When public officials overreact to a new/unknown danger it is likely because they overestimate its true danger or for reassurance for the public.

“If I Look at the Mass I will Never Act” discusses how most people are caring individuals and they are willing to help those in need. The problem is when those in need are part of a mass group of people. The question that Slovic asks is why do people ignore genocide? He uses psychological research to show how mass murders do not connect in people's minds as being bad as they are. He discusses the lessons that is learned from past genocide. He talks about how we said “’Never again’ after liberation of Nazi death camps” but we have continued to have instances of genocide all over the world. America has reacted poorly to genocide. There are no ramifications to political figures if they choose to stay out of the conflict. He also looks at how the media does not do a great job of reporting the news. They are focused on other issues that are emphasizing the bigger problems. When discussing his psychological research he says how all other factors do not matter without “affect”. Affect is what tells us if something is right or wrong. “If activated feelings are pleasant, they motivate actions to reproduce the feelings. If the feelings are unpleasant, they motivate actions and thoughts anticipated to avoid the feelings” The experience of affect is what guides peoples “judgments, decisions and actions” Slovic also discusses “Attention” as being an important factor. It is necessary for the feelings. It is good for people to see the vast numbers of those murdered but it does not have the same effect as images. Slovic says, “We quickly grow numb to the facts and the math” He uses statistics to show the relationship between the numbers of people presented and our level of contributions to help them. When it was one victim it was a full ten on the scale. For eight victims the contribution dropped down to a five. What seemed to work was when the media would cover individual stories of victims. People became more willing to the help/donate in these instances. Several changes need to be made to combat this perception of mass murder. International law needs to be changed to accommodate this problem of numbness of numbers. The approach of reporting genocide also needs to change because our feelings alone do not give enough drive to stop genocide.

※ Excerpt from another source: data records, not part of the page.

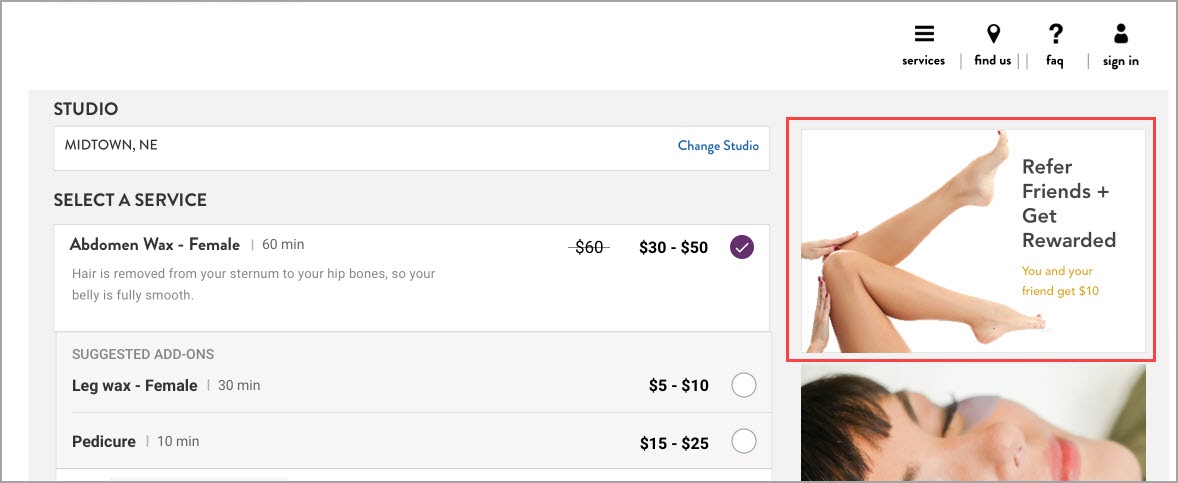The image size is (1178, 483).
Task: Open the services hamburger menu icon
Action: click(x=923, y=34)
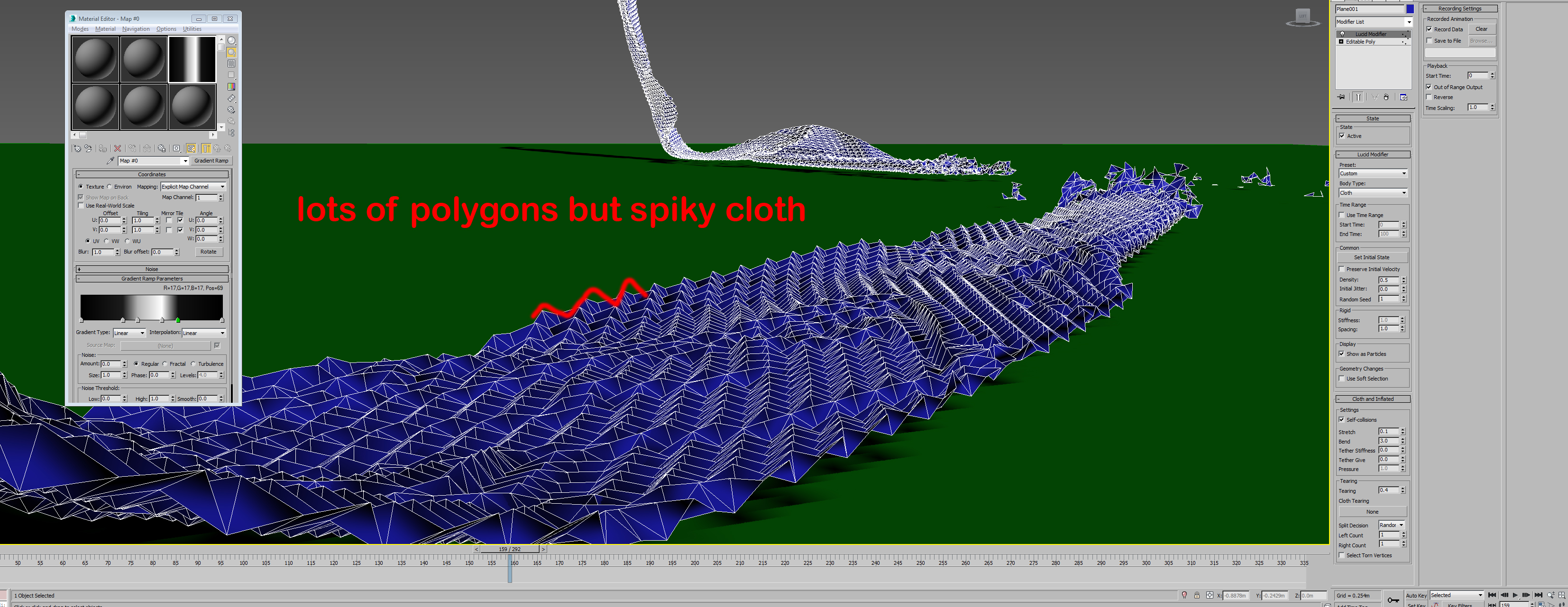Open the Navigation menu in Material Editor
The height and width of the screenshot is (607, 1568).
pos(135,28)
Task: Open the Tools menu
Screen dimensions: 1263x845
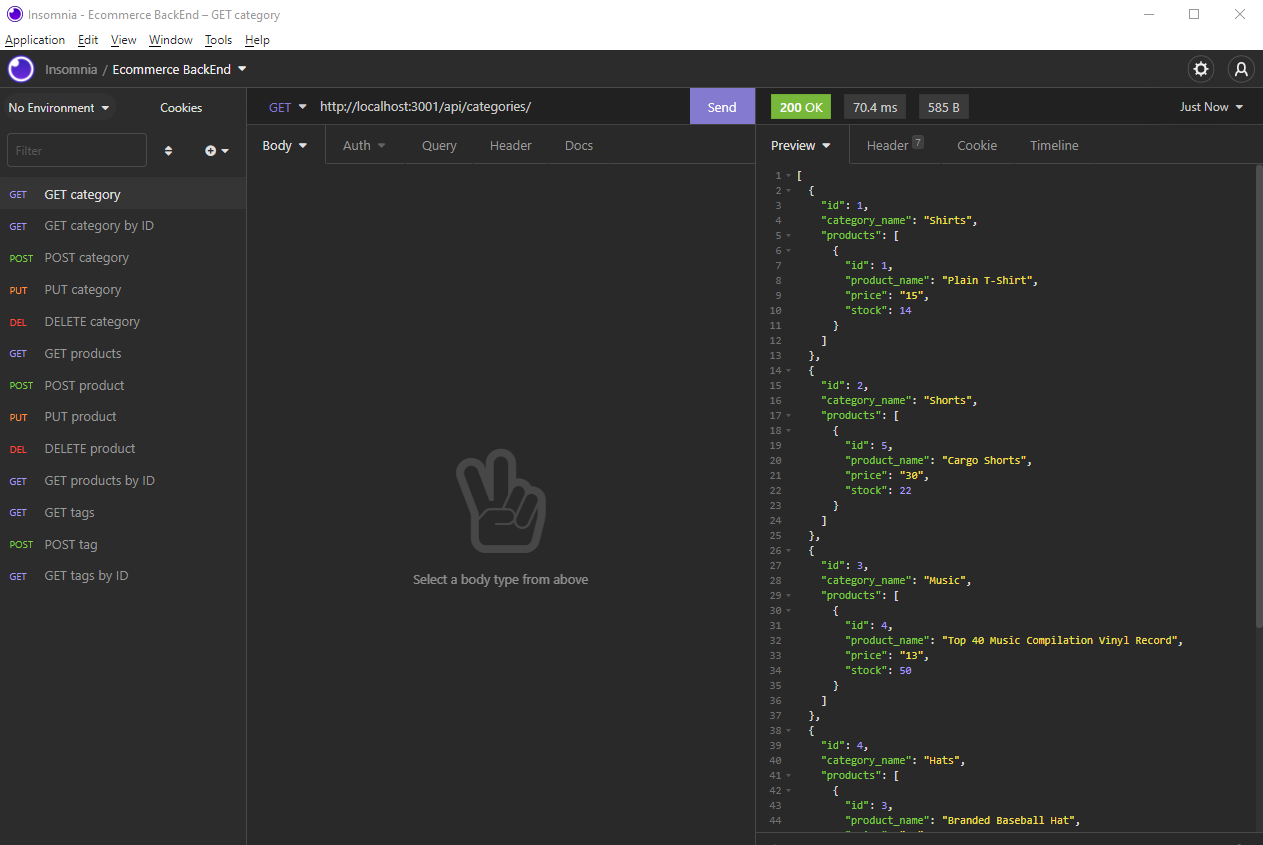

"Facts and Fears: Societal Perception of Risk": There is statistical data for many hazards that people can perceive such as smoking, car wrecks, etc. But without interpretation of the statistics they are just numbers and they have to be given relevance in their respective context. Slovic looks at the psychology of risk assessment when managing hazards. He says that experts as general publics are needed in the assessment process and “that understanding public perceptions is crucial to effective decision making”. Through his study he looked at how people view as a perceived risk and what determines risk perception. By the end of his research he concluded that “perceived risk is quantifiable and predictable”. Not only is there a difference in perception between experts and public but also the people within the public differ as well. He found that when there is a higher perceived risk it causes higher desired reduction of that risk.